Sebastiano era distrutto, trascinava il suo trolley come un viaggiatore nel deserto in cerca di un'oasi in cui potersi rifocillare.
Alex e Andrea stavano abbracciati, davanti a lui, cercando di sostenersi a vicenda, e Giada -come al solito- era abbarbicata al braccio di Léon.
Seba era ancora stizzito per la scena vista in stazione, poco prima di salire sul treno.
A quanto pareva, anche Mathias era dovuto partire per tornarsene nella sua bella Parigi e aveva pensato bene di prendere un treno che partisse più o meno nello stesso orario del loro.
Aveva ancora davanti agli occhi la scena del francese numero due che abbracciava, disperato, il francese numero uno. Entrambi con le lacrime agli occhi e l'espressione distrutta in volto.
Dio, che fastidio.
Ma si potevano fare certe scenate a vent'anni? Non erano mica più due bambini!

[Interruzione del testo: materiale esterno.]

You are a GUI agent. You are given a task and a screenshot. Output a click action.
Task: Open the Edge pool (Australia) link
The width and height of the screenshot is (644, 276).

E poi Parigi non era in capo al mondo, qualche ora di volo e avrebbero potuto rivedersi.
Quanti teatrini inutili!
Arrivati finalmente all'hotel, dopo una camminata di quasi un chilometro, il professor Galli richiamò l'attenzione di tutti gli studenti.
«Ragazzi, parliamoci chiaro: siamo tutti stanchi morti, adesso vi do le chiavi e non voglio sentire alcuna lamentela. Abbiamo deciso noi con chi starete in camera, quindi beccatevi chi vi è capitato e poche pugnette. Ci siamo capiti?»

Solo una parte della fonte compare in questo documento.